Making them meaningful goes a long way in making them memorable, but there is more we can do. Use words or phrases that capture the essence of the value instead of the specific value itself. Instead of Courtesy how about Kindness to a Fault? Which one gives a stronger reaction? Or, more importantly, a stronger impression.

Another way to make your values memorable is to make them active instead of passive. For instance, a passive value might be Positivity. That same value could be presented as Always See the Good, an active value gives people context and direction.

Minimal

Do you want to make your values completely ineffective? Follow what many companies do and create a list of 8 to 10 sentences that no one could possibly remember.

Remember that great core values need to be accessible when it matters. No one should have to look them up, much less read a chapter to remind themselves. That’s why great core values need to be short, sweet, and to the point.

There are two ways you keep your values minimal. One is to make sure that each value is not too long in and of itself. I recommend 1 to 4 words in most cases. They can be longer if the phrase is truly memorable, but I would err on the side of brevity if I were unsure.

Another way your core values should be minimal is in the list itself. Having a dozen core values isn’t doing anyone any favors. Remember the adage, if everything is important, then nothing is important. If you have 20 core values then you have no core values.

In most cases I recommend a list of 3 to 5. That feels like the right number on both memorability and meaningfulness. If the list is shorter it might be that you don’t have enough clarity on what behaviors drive your business. If it’s much longer you run the risk of obscurity.

Methodical

This is one area that I see even less among most companies, even if they follow the other four Ms. What I mean by methodical is that they aren’t just presented in an unordered list without any content of priority. They are presented, as much as possible, in order of importance.

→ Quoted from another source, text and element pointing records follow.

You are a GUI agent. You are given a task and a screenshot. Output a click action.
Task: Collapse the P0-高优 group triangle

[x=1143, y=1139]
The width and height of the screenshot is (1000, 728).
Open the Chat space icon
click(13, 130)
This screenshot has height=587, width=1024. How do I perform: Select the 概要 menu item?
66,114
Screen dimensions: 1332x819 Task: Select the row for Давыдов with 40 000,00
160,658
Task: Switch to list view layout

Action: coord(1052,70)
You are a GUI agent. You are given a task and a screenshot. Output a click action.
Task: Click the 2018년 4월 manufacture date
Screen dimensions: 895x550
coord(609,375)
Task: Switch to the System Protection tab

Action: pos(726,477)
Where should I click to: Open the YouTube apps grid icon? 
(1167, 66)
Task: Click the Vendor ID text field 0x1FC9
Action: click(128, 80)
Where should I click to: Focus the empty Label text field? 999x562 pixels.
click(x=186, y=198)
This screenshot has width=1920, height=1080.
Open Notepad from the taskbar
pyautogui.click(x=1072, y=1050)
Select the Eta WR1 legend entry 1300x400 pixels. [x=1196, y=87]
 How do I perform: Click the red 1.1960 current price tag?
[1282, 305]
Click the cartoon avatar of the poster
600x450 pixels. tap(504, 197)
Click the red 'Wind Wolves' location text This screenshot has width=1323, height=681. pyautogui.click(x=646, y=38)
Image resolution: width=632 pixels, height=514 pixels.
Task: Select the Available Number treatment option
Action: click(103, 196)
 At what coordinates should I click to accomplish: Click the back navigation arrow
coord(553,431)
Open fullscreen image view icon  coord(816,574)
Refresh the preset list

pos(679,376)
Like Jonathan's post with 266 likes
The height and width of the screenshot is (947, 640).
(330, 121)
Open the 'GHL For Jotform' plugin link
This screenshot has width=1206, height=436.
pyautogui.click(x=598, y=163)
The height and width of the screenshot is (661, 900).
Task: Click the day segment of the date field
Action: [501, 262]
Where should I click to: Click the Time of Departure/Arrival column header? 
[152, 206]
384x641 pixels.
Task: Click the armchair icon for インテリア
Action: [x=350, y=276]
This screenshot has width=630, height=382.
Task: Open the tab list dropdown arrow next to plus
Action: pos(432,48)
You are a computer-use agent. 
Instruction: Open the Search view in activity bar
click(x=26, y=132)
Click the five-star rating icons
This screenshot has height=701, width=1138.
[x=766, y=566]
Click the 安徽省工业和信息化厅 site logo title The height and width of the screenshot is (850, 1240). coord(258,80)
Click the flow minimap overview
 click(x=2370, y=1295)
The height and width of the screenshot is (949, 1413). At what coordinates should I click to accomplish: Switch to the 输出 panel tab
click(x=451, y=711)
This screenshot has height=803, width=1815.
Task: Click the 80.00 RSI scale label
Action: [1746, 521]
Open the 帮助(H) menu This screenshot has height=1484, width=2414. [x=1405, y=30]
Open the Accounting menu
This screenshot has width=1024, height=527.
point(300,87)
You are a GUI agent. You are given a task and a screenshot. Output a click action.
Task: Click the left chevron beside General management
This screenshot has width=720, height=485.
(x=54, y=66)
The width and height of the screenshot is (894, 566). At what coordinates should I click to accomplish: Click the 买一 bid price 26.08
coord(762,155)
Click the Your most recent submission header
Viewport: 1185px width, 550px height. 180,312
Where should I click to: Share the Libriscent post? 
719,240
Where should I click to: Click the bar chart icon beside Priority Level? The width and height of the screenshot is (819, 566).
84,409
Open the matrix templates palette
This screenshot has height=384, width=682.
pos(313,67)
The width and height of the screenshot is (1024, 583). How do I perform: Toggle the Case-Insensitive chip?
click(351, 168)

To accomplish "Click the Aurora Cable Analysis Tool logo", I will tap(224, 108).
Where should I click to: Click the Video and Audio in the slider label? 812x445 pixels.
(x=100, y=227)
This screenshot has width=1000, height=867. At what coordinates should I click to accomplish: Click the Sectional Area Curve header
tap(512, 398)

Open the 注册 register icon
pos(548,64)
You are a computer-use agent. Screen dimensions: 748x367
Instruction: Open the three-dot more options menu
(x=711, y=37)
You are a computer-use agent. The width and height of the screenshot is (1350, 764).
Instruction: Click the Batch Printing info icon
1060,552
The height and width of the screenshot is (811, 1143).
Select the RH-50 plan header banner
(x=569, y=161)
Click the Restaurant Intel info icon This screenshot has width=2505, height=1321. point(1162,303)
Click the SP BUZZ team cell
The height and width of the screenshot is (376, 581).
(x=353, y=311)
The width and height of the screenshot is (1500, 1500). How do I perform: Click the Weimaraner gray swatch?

There will come a day when you or your team is presented with a challenge that causes one or more of your values to be at odds. If your values are your guardrails, what decision will they make then? By placing them in some sort of priority order, you are telling everyone that when two values collide, this is how we respond.

Another part of being methodical is how, where, and when you present your values. Your core values aren’t going to be intrinsically known by all. Everyone needs to be presented and then reminded of them from time to time. How you approach that will depend on your own company culture, but be assured, if you never mention them, your team will forget them.

Our Core Values at Ciircles

At the beginning of this article, I promised that I would share our own core values with you. As much as possible, we have tried to follow the rules we laid out above.

What follows are our 4 core values and a brief description of each one. They drive the work that we do and how we interact with one another. We don’t live them 100% of the time without error, but I believe we live them more often than we don’t. When we do fail at any one of these, we usually feel it and hold ourselves accountable to them.

People First

We are not a product company; we are a people company. People serving people. People over profits. Choose others over self.

Partners, Customers, Stakeholders, in that order.

Be a Cheerleader

We ought to be a force of positivity to the world. Assume the best, and be people’s biggest fan. Celebrate wins, and give grace in defeat. Be an encourager, highlight the good. Be generous and show gratitude.

Embrace Fun

More than jokes, memes, and fun video chats. It’s is a conscious effort to not just engage in silly conversations, but harvest joy and fulfillment out of your work.

Make it Better

Always strive to improve, take risks, fail forward, and leave things better than you found them. Best is the enemy of Better.


The last thing you want is for your company to be rudderless. If you haven’t already, or it’s time to review your current core values, take the time to make them meaningful, memorable, minimalist, and methodical. And certainly, make sure they are actually being manifested in your business today.